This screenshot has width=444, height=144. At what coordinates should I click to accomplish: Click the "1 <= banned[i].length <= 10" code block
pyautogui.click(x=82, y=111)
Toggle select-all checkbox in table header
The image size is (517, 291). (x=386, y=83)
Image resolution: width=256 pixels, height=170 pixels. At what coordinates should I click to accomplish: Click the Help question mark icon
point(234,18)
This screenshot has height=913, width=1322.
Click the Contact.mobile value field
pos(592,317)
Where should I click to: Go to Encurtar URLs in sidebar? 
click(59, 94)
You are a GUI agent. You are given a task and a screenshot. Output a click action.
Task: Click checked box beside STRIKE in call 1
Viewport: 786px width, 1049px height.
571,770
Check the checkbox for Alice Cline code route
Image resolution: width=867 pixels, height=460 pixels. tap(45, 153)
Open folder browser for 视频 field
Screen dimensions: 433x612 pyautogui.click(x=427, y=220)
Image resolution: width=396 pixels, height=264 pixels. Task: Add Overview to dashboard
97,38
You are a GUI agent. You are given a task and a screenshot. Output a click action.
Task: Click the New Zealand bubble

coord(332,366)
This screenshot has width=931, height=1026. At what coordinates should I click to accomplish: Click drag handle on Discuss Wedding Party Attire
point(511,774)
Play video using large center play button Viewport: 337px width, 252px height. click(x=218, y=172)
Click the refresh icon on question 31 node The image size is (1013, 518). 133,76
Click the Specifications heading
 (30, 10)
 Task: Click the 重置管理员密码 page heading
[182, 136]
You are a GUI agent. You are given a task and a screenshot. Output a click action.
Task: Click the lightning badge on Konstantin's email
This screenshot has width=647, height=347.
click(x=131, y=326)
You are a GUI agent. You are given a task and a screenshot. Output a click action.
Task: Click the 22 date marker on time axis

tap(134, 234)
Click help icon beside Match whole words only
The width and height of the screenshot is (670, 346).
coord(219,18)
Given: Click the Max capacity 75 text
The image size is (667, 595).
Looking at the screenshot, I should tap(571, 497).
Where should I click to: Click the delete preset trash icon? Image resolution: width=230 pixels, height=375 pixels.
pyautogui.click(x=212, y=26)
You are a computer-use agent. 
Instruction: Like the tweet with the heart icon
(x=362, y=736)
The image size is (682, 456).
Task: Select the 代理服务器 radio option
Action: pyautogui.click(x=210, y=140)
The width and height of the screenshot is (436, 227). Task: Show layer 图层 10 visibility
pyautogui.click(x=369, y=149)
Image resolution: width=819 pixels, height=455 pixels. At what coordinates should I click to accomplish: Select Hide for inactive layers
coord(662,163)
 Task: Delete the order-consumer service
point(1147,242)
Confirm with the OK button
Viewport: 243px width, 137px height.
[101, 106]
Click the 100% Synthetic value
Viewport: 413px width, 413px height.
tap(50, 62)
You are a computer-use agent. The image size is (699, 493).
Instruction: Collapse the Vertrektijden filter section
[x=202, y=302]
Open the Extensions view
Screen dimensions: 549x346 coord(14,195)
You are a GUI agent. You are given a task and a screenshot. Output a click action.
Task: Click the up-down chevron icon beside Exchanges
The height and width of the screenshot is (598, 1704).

__________________________________________________

## EXERCISE REQUIREMENTS:
Rewrite these lines, substituting "desktop agent" for every occurrence of "GUI agent" and keeping everything else the same.

## RESULT FOR THIS TASK:
This screenshot has width=444, height=144. At what coordinates should I click to accomplish: Click the "1 <= banned[i].length <= 10" code block
pyautogui.click(x=82, y=111)
Toggle select-all checkbox in table header
The image size is (517, 291). (x=386, y=83)
Image resolution: width=256 pixels, height=170 pixels. At what coordinates should I click to accomplish: Click the Help question mark icon
point(234,18)
This screenshot has height=913, width=1322.
Click the Contact.mobile value field
pos(592,317)
Where should I click to: Go to Encurtar URLs in sidebar? 
click(59, 94)
You are a desktop agent. You are given a task and a screenshot. Output a click action.
Task: Click checked box beside STRIKE in call 1
Viewport: 786px width, 1049px height.
571,770
Check the checkbox for Alice Cline code route
Image resolution: width=867 pixels, height=460 pixels. tap(45, 153)
Open folder browser for 视频 field
Screen dimensions: 433x612 pyautogui.click(x=427, y=220)
Image resolution: width=396 pixels, height=264 pixels. Task: Add Overview to dashboard
97,38
You are a desktop agent. You are given a task and a screenshot. Output a click action.
Task: Click the New Zealand bubble

coord(332,366)
This screenshot has width=931, height=1026. At what coordinates should I click to accomplish: Click drag handle on Discuss Wedding Party Attire
point(511,774)
Play video using large center play button Viewport: 337px width, 252px height. click(x=218, y=172)
Click the refresh icon on question 31 node The image size is (1013, 518). 133,76
Click the Specifications heading
 (30, 10)
 Task: Click the 重置管理员密码 page heading
[182, 136]
You are a desktop agent. You are given a task and a screenshot. Output a click action.
Task: Click the lightning badge on Konstantin's email
This screenshot has width=647, height=347.
click(x=131, y=326)
You are a desktop agent. You are given a task and a screenshot. Output a click action.
Task: Click the 22 date marker on time axis

tap(134, 234)
Click help icon beside Match whole words only
The width and height of the screenshot is (670, 346).
coord(219,18)
Given: Click the Max capacity 75 text
The image size is (667, 595).
Looking at the screenshot, I should tap(571, 497).
Where should I click to: Click the delete preset trash icon? Image resolution: width=230 pixels, height=375 pixels.
pyautogui.click(x=212, y=26)
You are a computer-use agent. 
Instruction: Like the tweet with the heart icon
(x=362, y=736)
The image size is (682, 456).
Task: Select the 代理服务器 radio option
Action: pyautogui.click(x=210, y=140)
The width and height of the screenshot is (436, 227). Task: Show layer 图层 10 visibility
pyautogui.click(x=369, y=149)
Image resolution: width=819 pixels, height=455 pixels. At what coordinates should I click to accomplish: Select Hide for inactive layers
coord(662,163)
 Task: Delete the order-consumer service
point(1147,242)
Confirm with the OK button
Viewport: 243px width, 137px height.
[101, 106]
Click the 100% Synthetic value
Viewport: 413px width, 413px height.
tap(50, 62)
You are a computer-use agent. The image size is (699, 493).
Instruction: Collapse the Vertrektijden filter section
[x=202, y=302]
Open the Extensions view
Screen dimensions: 549x346 coord(14,195)
You are a desktop agent. You are given a task and a screenshot. Output a click action.
Task: Click the up-down chevron icon beside Exchanges
The height and width of the screenshot is (598, 1704).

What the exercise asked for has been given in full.